> _Source material_:
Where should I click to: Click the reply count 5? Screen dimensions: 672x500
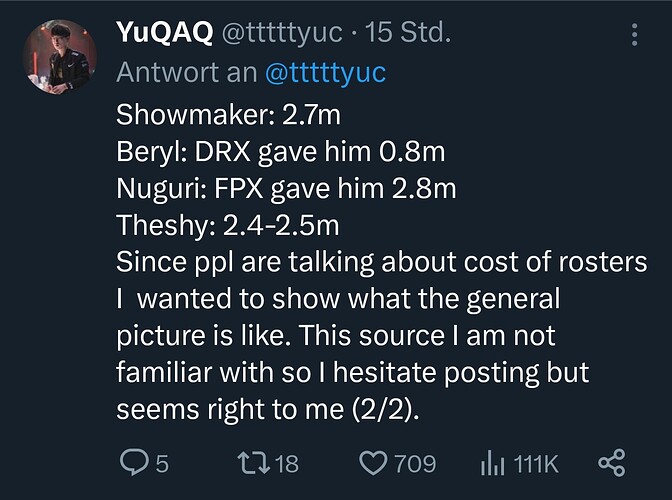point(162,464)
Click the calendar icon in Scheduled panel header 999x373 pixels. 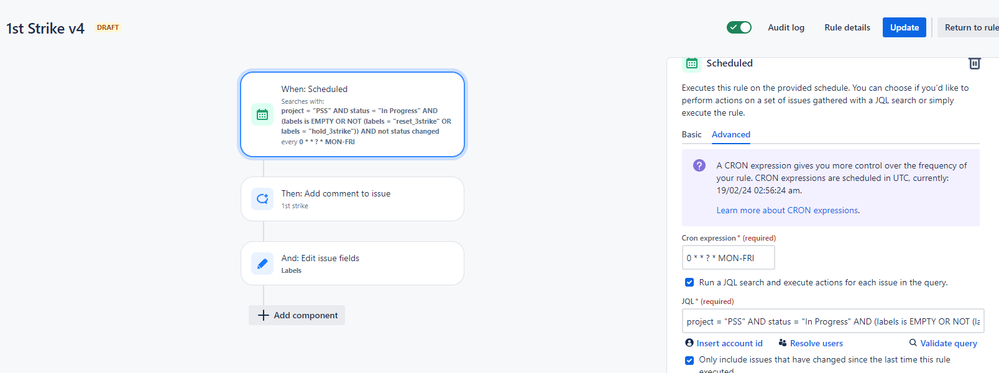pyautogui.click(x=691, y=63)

* * *

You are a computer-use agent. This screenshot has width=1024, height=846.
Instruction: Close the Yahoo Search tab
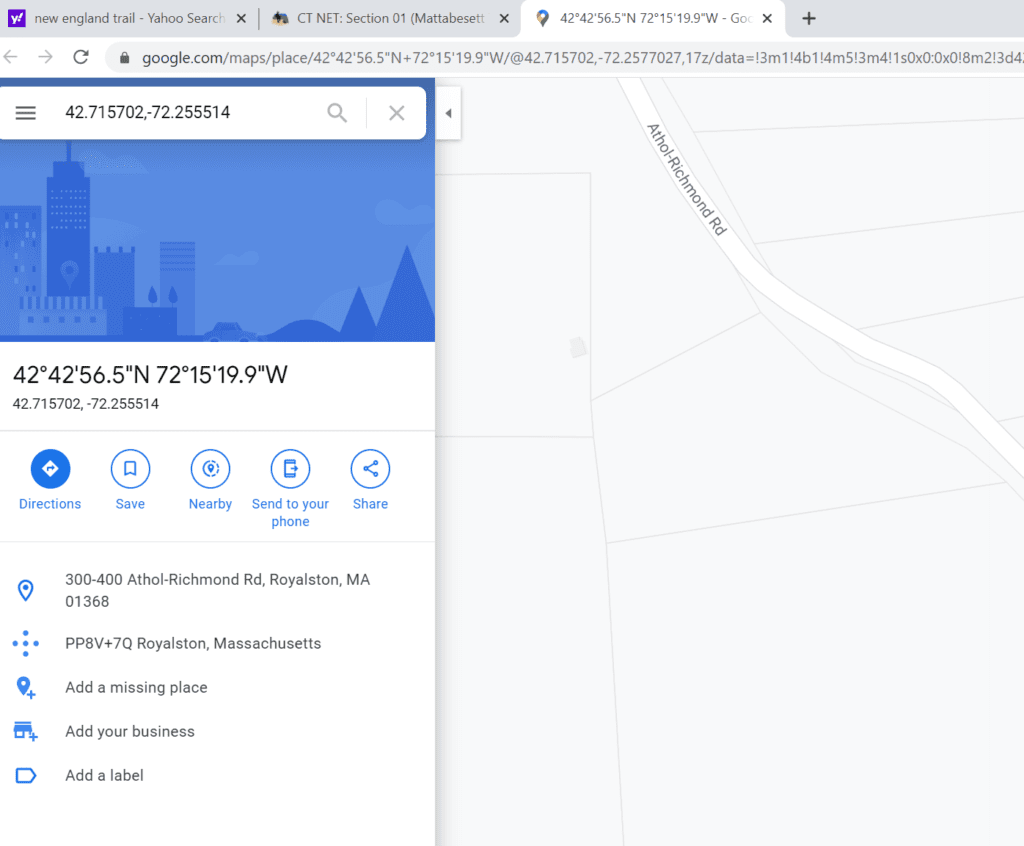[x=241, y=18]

==

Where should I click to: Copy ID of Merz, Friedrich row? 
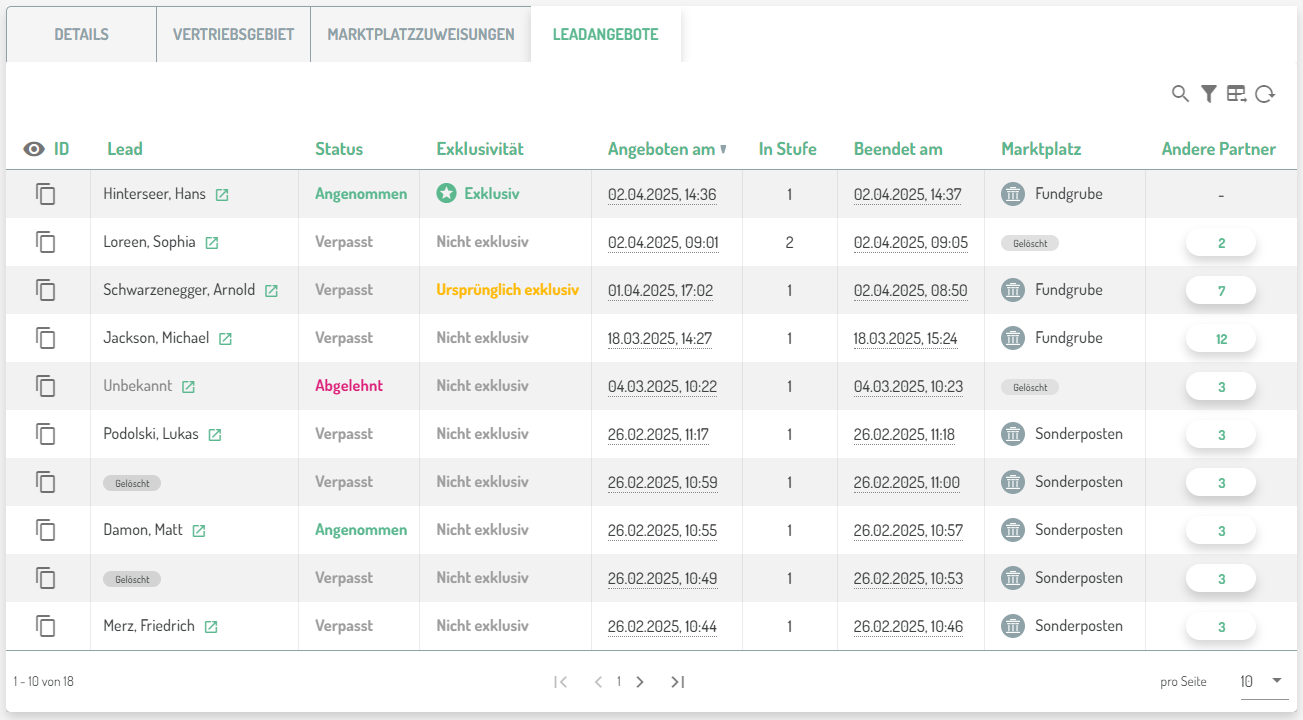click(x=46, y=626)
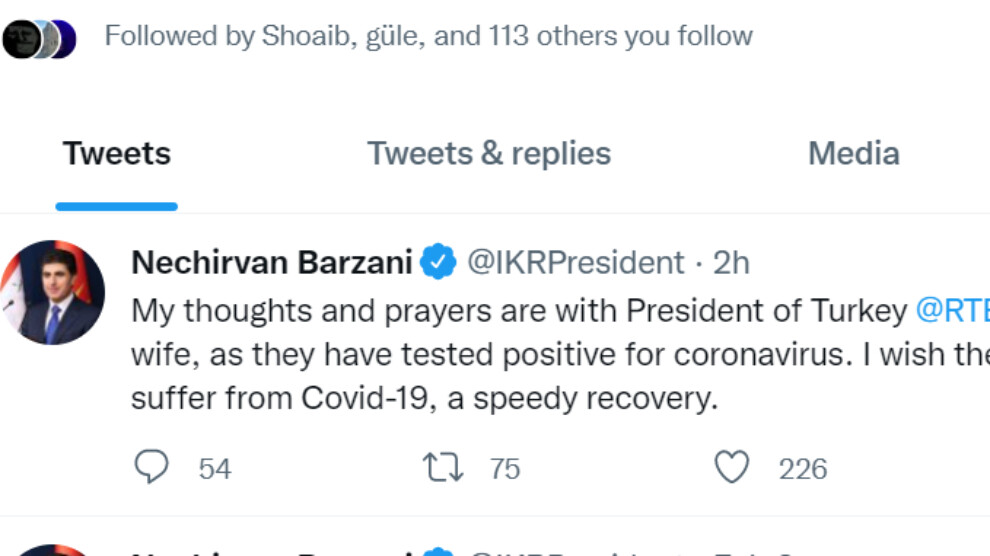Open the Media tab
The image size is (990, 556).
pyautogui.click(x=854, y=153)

> _Challenge_:
Please write out, as a numbered list, the lines of the records starting with the one that contains "You are a computer-use" and going on through the one that contains "[x=241, y=18]". Skip any blank lines and leave the pictures out.

> _Correct result_:
1. You are a computer-use agent. This screenshot has width=1024, height=846.
2. Instruction: Close the Yahoo Search tab
3. [x=241, y=18]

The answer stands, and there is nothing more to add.